So nack to cpu_hotplug-unmap-cpu2node-when-the-cpu-is-hotremoved.patch.
After it's removed because it's buggy, this "fix" will no longer be
necessary.
At 10/09/2012 06:04 PM, David Rientjes Wrote:
> On Tue, 9 Oct 2012, Tang Chen wrote:
>
>>>> Eek, the nid shouldn't be -1 yet, though, for cpu hotplug since this
>>>> should be called at CPU_DYING level and migrate_tasks() still sees a valid
>>>> cpu.
>>
>> As Wen said below, nid is now set to -1 when cpu is hotremoved.
>> I reproduce this problem in this situation:
>>
>> all cpus are online, and hot remove a system board directorily, without
>> offlining any cpu.
>>
>> As a result, the removed cpu's nid is set to -1, and this causes
>> problems.
>>
>
> Let's add Andrew to the cc list then, because I'm nacking
> cpu_hotplug-unmap-cpu2node-when-the-cpu-is-hotremoved.patch in the -mm
> tree for this reason.
>
> We can only clear a cpu-to-node mapping when the cpu is completely
> offline, not before or during the CPU_DYING stage. Kernel code, such as
I clear cpu-to-node mapping when the cpu is hotremoved. If the cpu is onlined,
it will be offlined before clearing cpu-to-node mapping.
Here is the code in driver/acpi/processor_driver.c:
=============
static int acpi_processor_handle_eject(struct acpi_processor *pr)
{
if (cpu_online(pr->id))
cpu_down(pr->id); <========== cpu is offlined here.
arch_unregister_cpu(pr->id);
acpi_unmap_lsapic(pr->id); <========== I clear the mapping here.
return (0);
}
=============
The real problem is that: we don't migrate this task to another cpu when
the cpu is offlined. I guess this task is not in running state, and it
is not in the cpu's runqueue.
Thanks
Wen Congyang
> the sched code that you are now trying to "fix", depends on this mapping
> to work correctly; obviously no audit was done of cpu hotplug code
> depending on it before the patch was proposed.

□ □ □ □ □ □ □

Can you quote the entire CPU hotplug thread, word for word? The material comes from a different source than the CPU hotplug thread.

Records for locating items from descriptions:

□ □ □ □ □ □ □

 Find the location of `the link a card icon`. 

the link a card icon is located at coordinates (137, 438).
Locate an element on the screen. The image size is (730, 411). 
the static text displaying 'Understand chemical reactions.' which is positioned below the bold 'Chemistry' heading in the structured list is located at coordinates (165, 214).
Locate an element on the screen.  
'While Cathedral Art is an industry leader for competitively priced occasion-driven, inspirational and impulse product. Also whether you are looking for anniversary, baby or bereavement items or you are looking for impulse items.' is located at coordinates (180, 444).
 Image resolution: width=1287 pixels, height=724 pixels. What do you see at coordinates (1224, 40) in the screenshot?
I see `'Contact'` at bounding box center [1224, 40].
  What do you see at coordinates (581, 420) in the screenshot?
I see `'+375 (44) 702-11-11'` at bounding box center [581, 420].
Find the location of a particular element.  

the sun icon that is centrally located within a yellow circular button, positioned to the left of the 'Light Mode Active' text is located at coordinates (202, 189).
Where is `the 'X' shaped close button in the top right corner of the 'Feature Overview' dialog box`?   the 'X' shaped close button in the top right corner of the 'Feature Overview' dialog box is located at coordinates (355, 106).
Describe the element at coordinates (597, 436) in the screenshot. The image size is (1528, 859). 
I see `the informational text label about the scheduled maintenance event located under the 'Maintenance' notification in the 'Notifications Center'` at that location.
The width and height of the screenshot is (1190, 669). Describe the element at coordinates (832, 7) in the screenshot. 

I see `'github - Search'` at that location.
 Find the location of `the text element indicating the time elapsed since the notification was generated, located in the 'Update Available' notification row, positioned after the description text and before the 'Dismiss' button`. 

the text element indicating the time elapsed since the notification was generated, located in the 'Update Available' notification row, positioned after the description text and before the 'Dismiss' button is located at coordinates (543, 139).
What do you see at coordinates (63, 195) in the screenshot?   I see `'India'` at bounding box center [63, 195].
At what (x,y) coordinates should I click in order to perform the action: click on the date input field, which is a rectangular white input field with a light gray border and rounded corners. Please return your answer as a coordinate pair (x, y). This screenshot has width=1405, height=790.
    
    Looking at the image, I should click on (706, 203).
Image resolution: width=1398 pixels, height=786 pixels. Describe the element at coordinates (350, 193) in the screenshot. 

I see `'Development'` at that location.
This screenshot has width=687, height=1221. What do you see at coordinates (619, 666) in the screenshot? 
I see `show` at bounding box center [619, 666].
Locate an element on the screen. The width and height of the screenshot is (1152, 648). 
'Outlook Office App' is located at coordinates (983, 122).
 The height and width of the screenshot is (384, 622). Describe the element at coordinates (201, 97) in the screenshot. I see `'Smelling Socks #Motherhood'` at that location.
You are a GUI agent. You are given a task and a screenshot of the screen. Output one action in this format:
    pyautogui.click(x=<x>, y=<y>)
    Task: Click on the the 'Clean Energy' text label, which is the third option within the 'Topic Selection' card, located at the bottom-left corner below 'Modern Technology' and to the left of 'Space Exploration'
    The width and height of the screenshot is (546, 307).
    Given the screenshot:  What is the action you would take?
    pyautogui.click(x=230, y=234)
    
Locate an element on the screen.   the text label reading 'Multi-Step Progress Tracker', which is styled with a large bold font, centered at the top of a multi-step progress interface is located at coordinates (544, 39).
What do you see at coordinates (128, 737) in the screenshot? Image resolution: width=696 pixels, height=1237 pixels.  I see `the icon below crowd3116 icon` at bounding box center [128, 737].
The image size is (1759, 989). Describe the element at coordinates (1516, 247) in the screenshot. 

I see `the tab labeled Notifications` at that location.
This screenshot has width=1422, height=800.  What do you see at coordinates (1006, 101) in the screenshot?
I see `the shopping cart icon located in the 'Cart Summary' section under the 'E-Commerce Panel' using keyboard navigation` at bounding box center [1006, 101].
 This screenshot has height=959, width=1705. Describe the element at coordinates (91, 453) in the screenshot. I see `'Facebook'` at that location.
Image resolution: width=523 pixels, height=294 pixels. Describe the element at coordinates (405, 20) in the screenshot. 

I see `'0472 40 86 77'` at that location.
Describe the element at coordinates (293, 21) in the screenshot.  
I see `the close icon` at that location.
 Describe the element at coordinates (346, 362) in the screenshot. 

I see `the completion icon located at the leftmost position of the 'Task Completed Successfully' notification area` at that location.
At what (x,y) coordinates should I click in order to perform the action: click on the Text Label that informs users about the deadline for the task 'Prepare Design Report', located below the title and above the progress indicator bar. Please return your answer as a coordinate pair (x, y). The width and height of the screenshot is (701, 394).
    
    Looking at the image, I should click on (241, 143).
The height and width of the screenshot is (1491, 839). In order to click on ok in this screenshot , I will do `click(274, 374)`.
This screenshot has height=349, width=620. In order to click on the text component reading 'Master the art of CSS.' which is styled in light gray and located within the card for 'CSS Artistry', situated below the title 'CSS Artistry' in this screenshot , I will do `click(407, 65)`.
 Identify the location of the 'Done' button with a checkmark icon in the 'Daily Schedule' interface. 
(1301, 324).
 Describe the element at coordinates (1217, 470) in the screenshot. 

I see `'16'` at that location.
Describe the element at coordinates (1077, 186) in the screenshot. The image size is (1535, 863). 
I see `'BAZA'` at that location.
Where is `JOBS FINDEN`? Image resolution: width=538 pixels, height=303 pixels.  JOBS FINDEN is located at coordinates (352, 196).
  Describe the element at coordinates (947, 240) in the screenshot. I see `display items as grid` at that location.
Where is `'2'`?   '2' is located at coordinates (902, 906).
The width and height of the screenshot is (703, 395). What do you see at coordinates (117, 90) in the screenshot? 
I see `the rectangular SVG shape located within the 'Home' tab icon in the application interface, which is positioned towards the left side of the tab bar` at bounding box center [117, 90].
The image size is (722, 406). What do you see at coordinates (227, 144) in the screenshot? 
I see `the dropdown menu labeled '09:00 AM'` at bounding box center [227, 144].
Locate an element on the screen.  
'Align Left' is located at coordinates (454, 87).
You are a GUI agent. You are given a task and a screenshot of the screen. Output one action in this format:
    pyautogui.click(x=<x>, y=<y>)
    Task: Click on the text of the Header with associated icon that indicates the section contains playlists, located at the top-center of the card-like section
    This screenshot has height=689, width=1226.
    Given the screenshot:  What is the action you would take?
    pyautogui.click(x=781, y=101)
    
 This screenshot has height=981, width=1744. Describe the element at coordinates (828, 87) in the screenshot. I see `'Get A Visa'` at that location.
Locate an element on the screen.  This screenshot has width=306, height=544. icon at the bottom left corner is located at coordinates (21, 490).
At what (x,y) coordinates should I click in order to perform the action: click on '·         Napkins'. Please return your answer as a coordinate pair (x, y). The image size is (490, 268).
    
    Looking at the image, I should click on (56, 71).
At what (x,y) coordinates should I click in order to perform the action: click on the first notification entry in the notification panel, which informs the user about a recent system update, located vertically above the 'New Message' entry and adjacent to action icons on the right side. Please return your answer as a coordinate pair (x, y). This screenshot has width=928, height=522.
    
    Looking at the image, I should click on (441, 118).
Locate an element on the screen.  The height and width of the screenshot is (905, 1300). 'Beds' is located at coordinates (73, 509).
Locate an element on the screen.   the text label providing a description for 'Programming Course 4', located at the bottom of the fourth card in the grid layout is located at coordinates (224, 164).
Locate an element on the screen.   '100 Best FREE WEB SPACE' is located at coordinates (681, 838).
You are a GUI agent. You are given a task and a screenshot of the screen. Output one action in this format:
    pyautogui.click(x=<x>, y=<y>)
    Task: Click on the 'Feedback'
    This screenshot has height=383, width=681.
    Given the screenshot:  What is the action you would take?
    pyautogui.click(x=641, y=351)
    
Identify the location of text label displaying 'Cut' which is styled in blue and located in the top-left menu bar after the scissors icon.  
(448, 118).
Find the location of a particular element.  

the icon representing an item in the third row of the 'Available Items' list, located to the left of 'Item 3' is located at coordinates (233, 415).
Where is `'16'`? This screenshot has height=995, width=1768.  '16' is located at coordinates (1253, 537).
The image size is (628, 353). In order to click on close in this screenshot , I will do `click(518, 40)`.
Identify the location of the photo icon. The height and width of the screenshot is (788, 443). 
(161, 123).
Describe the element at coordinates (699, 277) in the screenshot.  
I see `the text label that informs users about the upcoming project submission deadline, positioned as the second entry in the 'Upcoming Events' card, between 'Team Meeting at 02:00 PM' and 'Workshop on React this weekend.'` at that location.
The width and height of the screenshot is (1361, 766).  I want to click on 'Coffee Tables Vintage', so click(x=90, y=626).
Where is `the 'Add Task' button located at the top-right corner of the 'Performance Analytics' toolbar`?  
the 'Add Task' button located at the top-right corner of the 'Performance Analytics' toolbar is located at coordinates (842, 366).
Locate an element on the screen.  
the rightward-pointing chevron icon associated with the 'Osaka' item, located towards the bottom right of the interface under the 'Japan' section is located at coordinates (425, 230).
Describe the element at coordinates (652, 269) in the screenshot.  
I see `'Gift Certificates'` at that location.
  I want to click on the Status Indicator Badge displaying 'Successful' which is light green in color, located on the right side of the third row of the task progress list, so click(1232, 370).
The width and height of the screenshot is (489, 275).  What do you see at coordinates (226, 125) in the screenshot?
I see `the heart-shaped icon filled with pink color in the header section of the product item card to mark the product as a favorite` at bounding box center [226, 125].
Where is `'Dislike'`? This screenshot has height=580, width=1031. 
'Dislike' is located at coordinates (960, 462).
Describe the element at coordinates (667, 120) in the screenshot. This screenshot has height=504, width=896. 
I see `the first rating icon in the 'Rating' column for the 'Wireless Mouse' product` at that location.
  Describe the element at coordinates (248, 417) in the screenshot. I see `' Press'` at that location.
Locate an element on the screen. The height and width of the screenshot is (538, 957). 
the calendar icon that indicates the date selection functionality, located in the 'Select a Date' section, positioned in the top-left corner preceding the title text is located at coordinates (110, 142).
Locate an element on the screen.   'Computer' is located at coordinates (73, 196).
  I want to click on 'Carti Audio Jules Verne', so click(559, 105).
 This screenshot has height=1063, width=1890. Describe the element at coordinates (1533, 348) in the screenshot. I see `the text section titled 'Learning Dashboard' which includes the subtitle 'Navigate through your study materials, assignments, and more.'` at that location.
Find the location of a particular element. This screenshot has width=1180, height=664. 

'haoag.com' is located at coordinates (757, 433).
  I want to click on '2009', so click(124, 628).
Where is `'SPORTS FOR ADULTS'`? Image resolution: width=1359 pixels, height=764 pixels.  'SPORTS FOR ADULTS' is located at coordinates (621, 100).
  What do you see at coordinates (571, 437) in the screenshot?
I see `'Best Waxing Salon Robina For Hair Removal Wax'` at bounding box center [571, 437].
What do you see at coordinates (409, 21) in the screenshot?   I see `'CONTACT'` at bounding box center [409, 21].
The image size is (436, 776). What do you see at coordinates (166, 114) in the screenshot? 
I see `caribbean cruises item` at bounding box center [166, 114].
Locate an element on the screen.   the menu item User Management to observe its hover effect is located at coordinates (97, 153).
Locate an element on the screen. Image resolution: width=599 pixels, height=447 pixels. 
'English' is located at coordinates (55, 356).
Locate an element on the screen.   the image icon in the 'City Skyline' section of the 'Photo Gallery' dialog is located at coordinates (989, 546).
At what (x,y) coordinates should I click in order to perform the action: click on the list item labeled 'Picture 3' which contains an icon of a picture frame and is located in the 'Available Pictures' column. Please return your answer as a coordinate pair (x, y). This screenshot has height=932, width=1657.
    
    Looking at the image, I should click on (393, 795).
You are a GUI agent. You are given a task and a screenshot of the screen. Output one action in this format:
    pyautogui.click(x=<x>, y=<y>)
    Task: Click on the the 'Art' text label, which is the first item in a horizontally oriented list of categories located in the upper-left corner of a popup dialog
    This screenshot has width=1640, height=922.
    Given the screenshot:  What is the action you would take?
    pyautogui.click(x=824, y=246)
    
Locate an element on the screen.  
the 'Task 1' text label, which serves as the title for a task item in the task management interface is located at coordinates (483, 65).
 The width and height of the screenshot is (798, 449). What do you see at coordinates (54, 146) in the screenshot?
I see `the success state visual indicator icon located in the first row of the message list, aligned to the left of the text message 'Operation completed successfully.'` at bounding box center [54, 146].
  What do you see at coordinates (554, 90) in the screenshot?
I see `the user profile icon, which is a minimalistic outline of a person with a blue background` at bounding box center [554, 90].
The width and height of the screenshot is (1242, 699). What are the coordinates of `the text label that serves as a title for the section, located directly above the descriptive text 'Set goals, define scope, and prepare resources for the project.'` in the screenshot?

□ □ □ □ □ □ □

WORKED ANSWER:
So nack to cpu_hotplug-unmap-cpu2node-when-the-cpu-is-hotremoved.patch.
After it's removed because it's buggy, this "fix" will no longer be
necessary.
At 10/09/2012 06:04 PM, David Rientjes Wrote:
> On Tue, 9 Oct 2012, Tang Chen wrote:
>
>>>> Eek, the nid shouldn't be -1 yet, though, for cpu hotplug since this
>>>> should be called at CPU_DYING level and migrate_tasks() still sees a valid
>>>> cpu.
>>
>> As Wen said below, nid is now set to -1 when cpu is hotremoved.
>> I reproduce this problem in this situation:
>>
>> all cpus are online, and hot remove a system board directorily, without
>> offlining any cpu.
>>
>> As a result, the removed cpu's nid is set to -1, and this causes
>> problems.
>>
>
> Let's add Andrew to the cc list then, because I'm nacking
> cpu_hotplug-unmap-cpu2node-when-the-cpu-is-hotremoved.patch in the -mm
> tree for this reason.
>
> We can only clear a cpu-to-node mapping when the cpu is completely
> offline, not before or during the CPU_DYING stage. Kernel code, such as
I clear cpu-to-node mapping when the cpu is hotremoved. If the cpu is onlined,
it will be offlined before clearing cpu-to-node mapping.
Here is the code in driver/acpi/processor_driver.c:
=============
static int acpi_processor_handle_eject(struct acpi_processor *pr)
{
if (cpu_online(pr->id))
cpu_down(pr->id); <========== cpu is offlined here.
arch_unregister_cpu(pr->id);
acpi_unmap_lsapic(pr->id); <========== I clear the mapping here.
return (0);
}
=============
The real problem is that: we don't migrate this task to another cpu when
the cpu is offlined. I guess this task is not in running state, and it
is not in the cpu's runqueue.
Thanks
Wen Congyang
> the sched code that you are now trying to "fix", depends on this mapping
> to work correctly; obviously no audit was done of cpu hotplug code
> depending on it before the patch was proposed.